**Task instructions:** After locating the line containing "The height and width of the screenshot is (1005, 1786)." in the entries below, please write out that line and the rest through the end exactly. Omit pictures.

[Collected data]
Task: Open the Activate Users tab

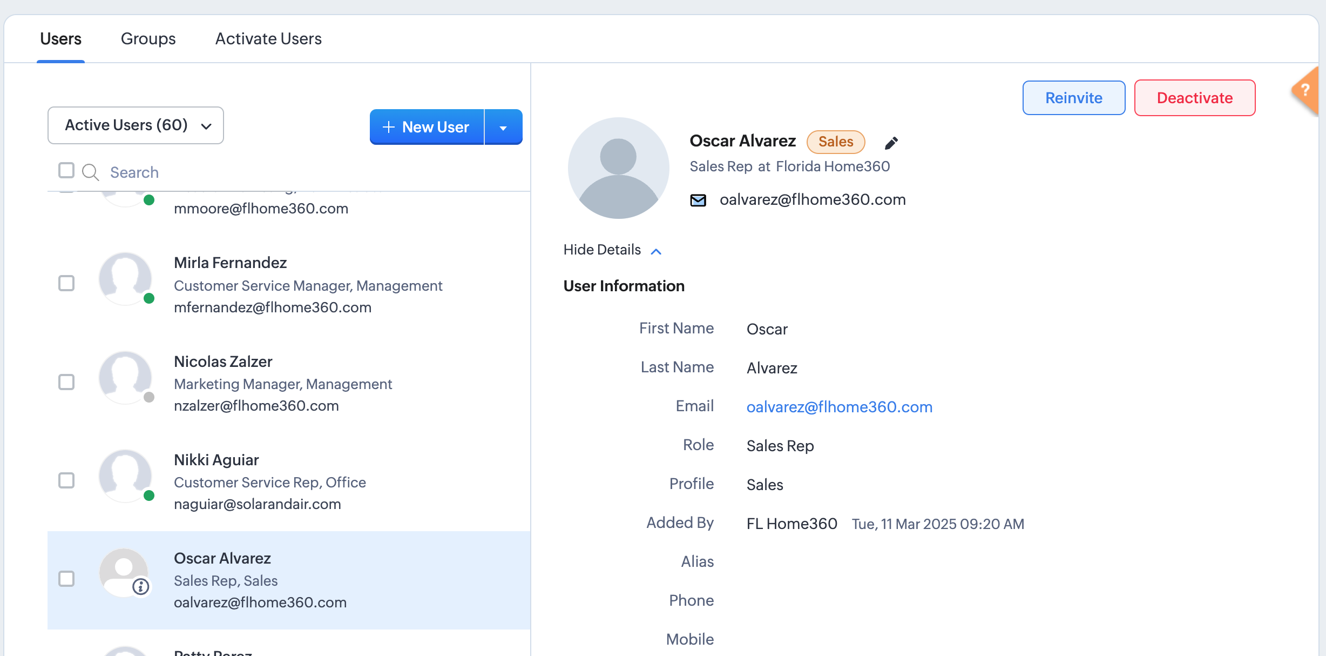Action: pos(268,39)
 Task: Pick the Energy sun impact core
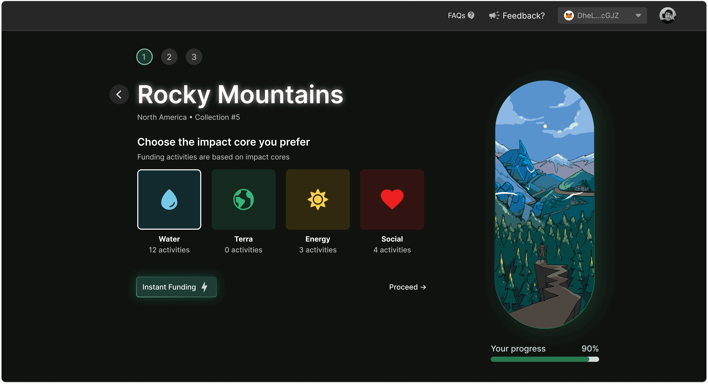click(318, 199)
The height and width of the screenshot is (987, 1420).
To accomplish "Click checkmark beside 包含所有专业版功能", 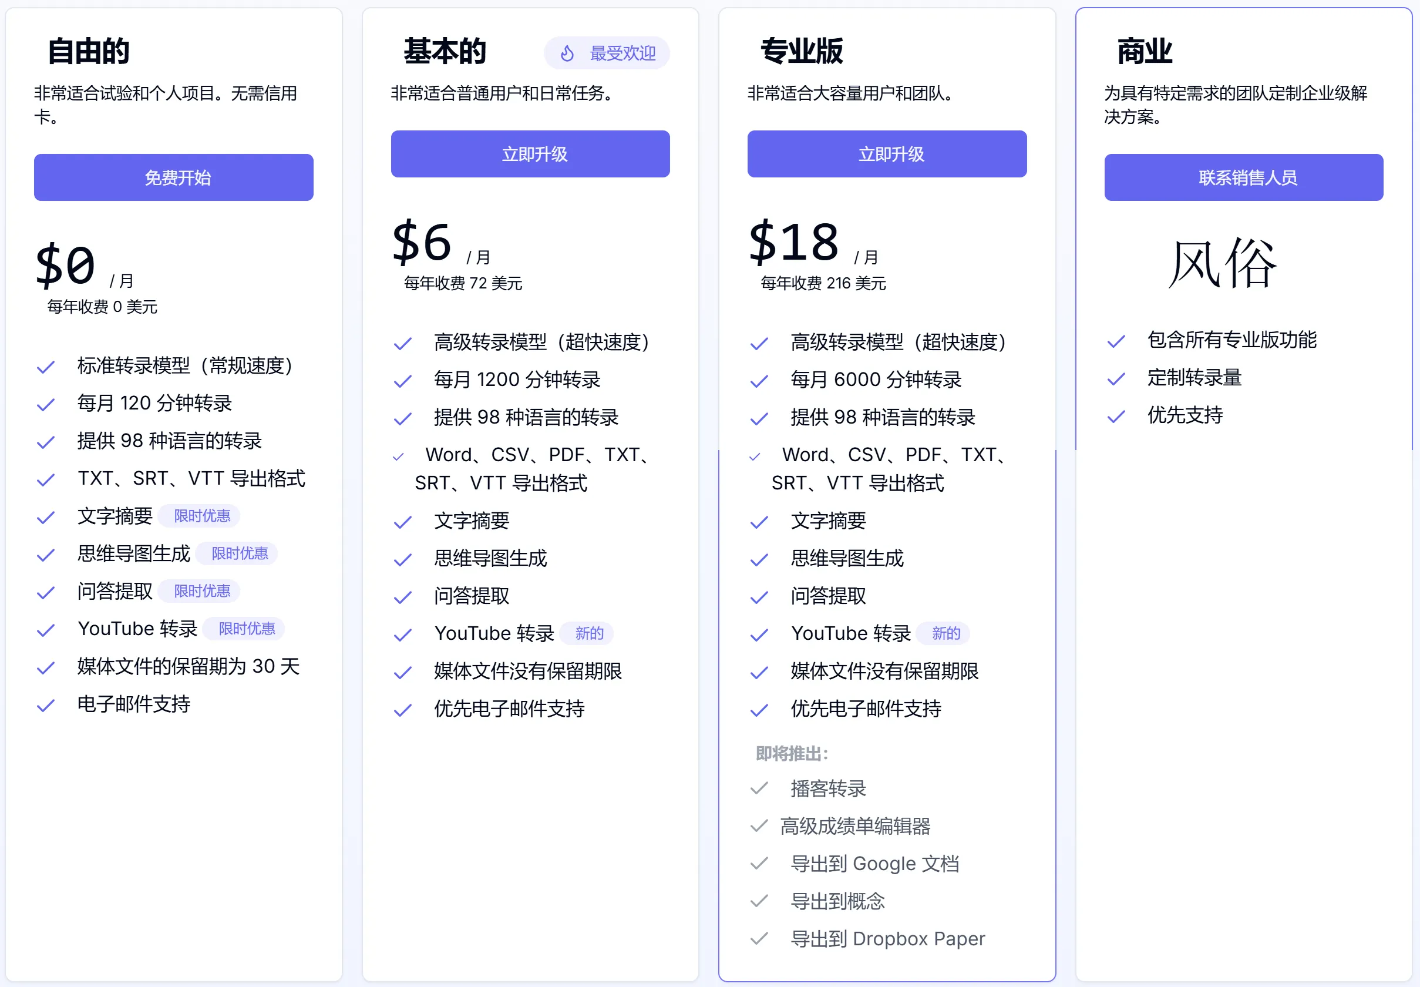I will pos(1116,341).
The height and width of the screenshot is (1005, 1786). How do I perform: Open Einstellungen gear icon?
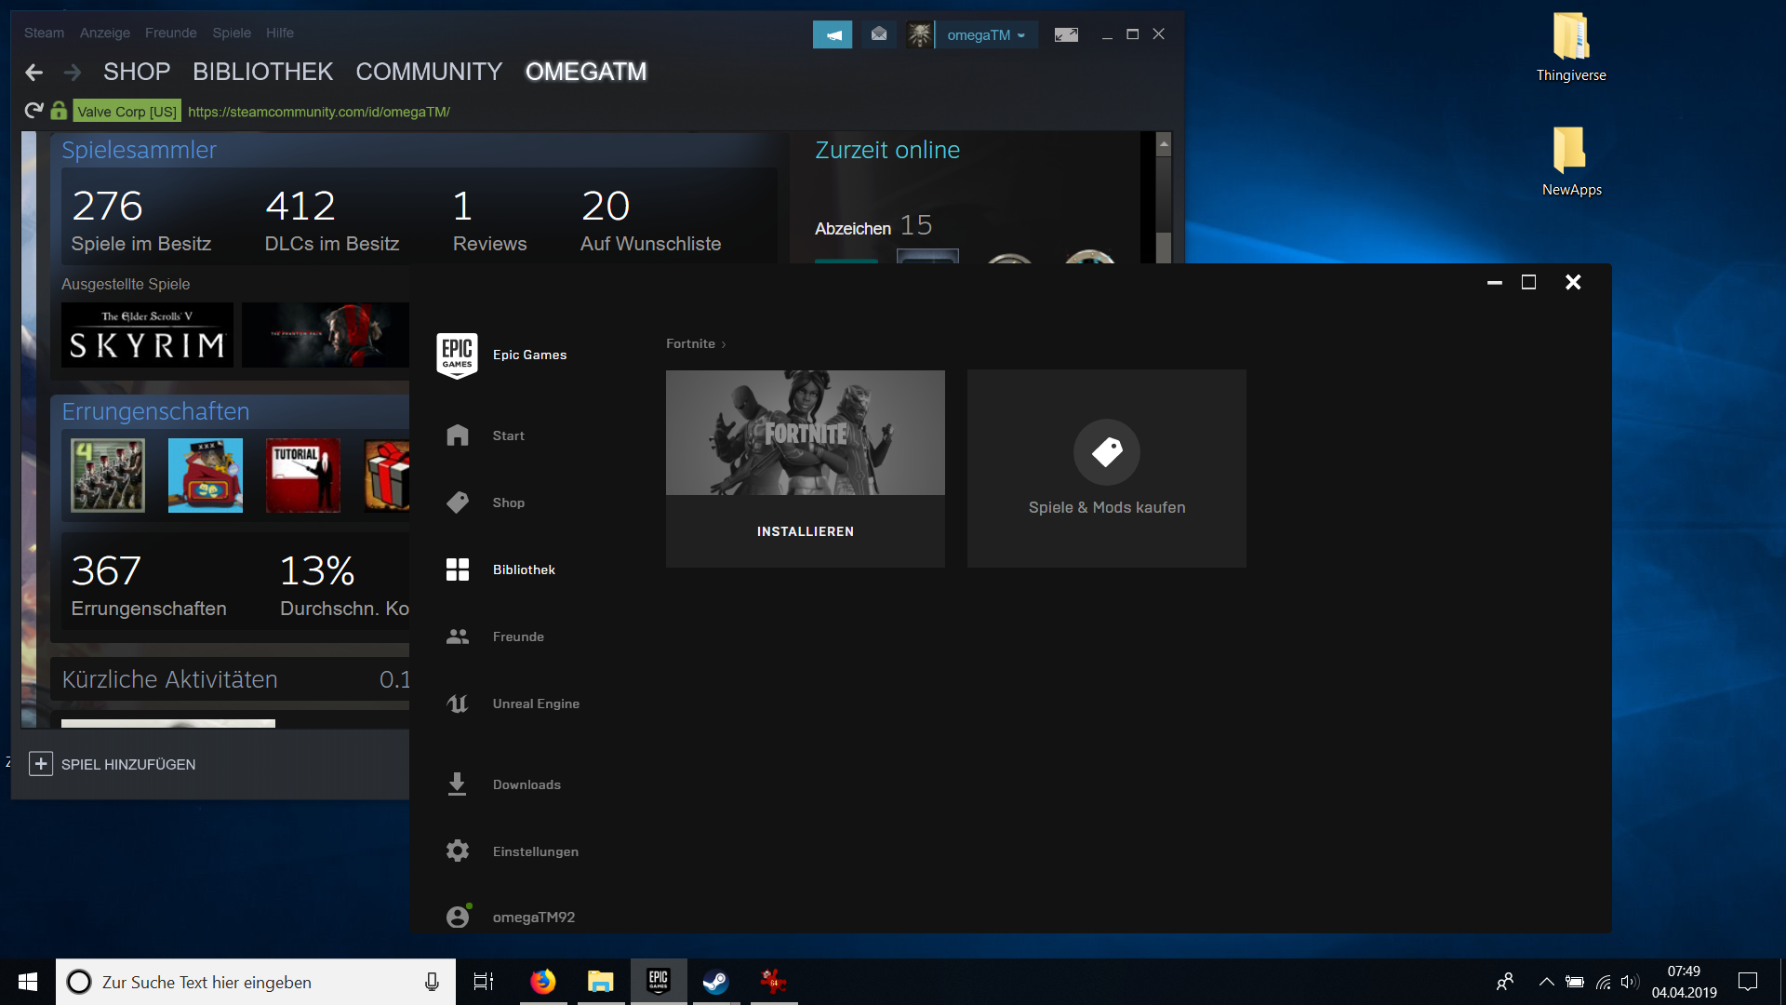(x=458, y=851)
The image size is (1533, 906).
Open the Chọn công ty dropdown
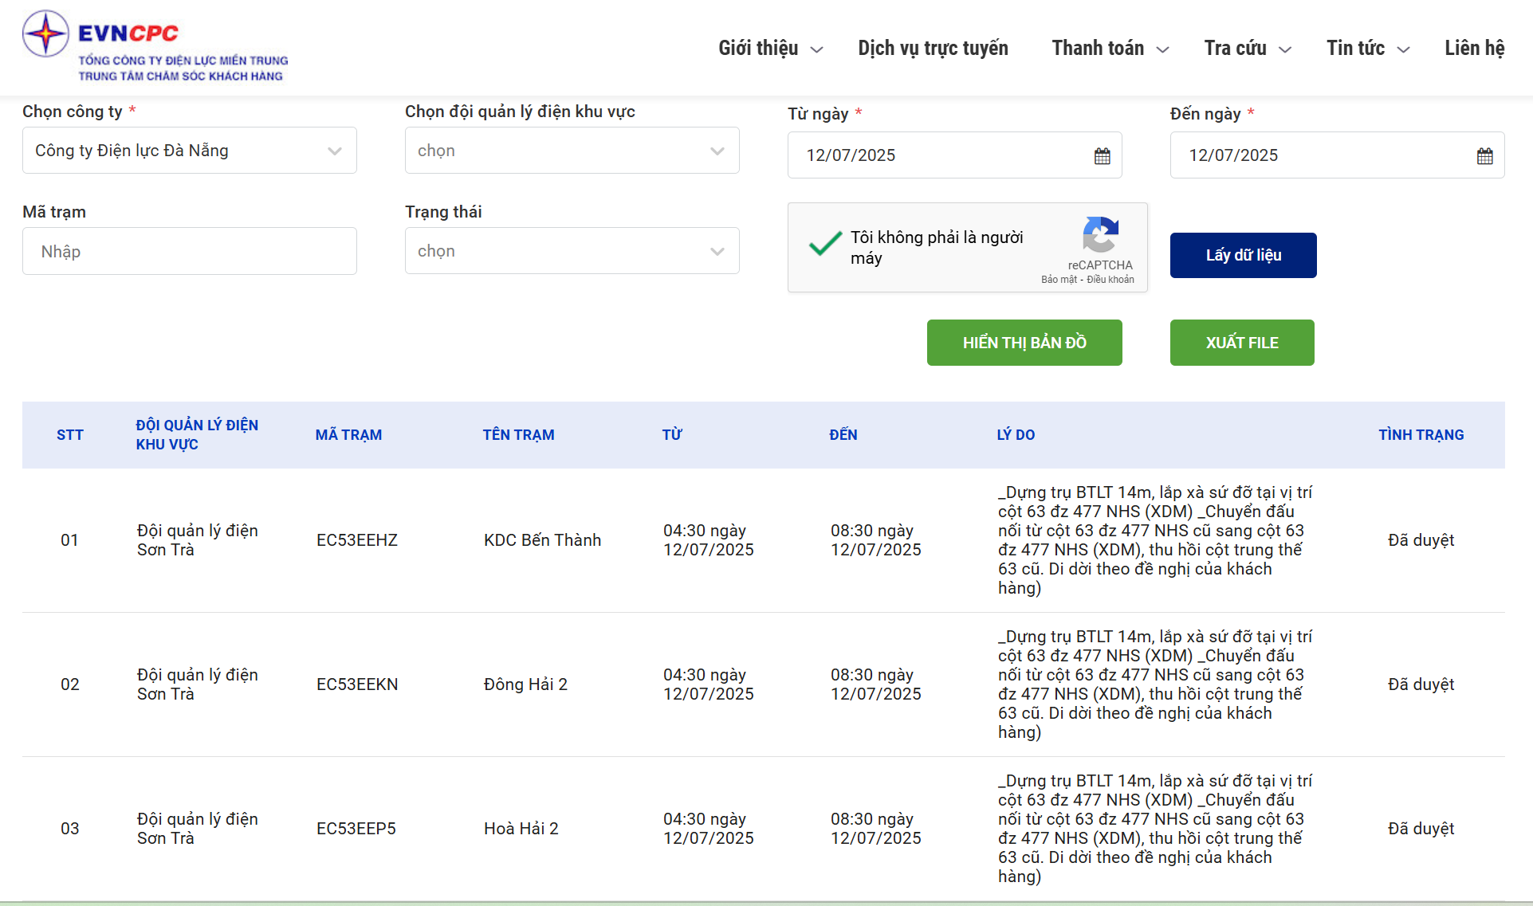pos(189,151)
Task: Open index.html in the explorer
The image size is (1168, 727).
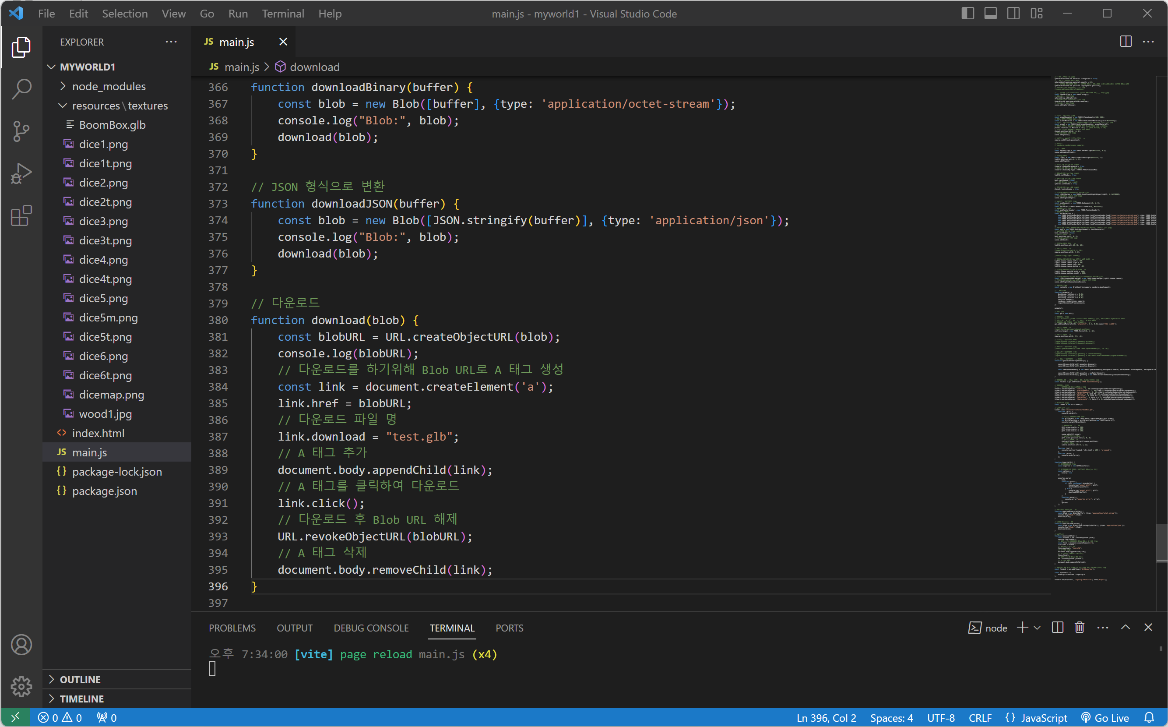Action: tap(98, 433)
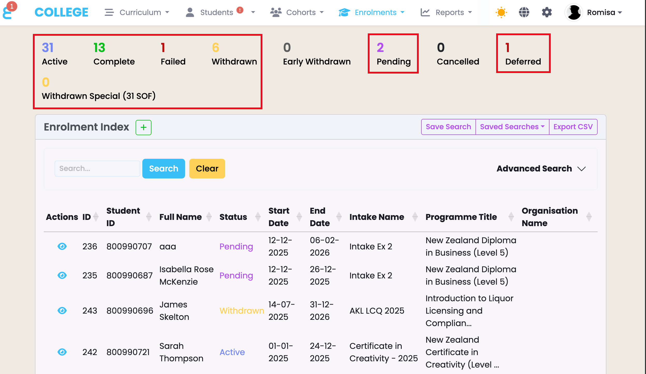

**Exercise output:**
The height and width of the screenshot is (1005, 1786). How do I perform: Open Einstellungen gear icon?
(x=458, y=851)
The image size is (1533, 906).
Open the Chọn công ty dropdown
pos(189,151)
Task: Open index.html in the explorer
The image size is (1168, 727).
Action: tap(98, 433)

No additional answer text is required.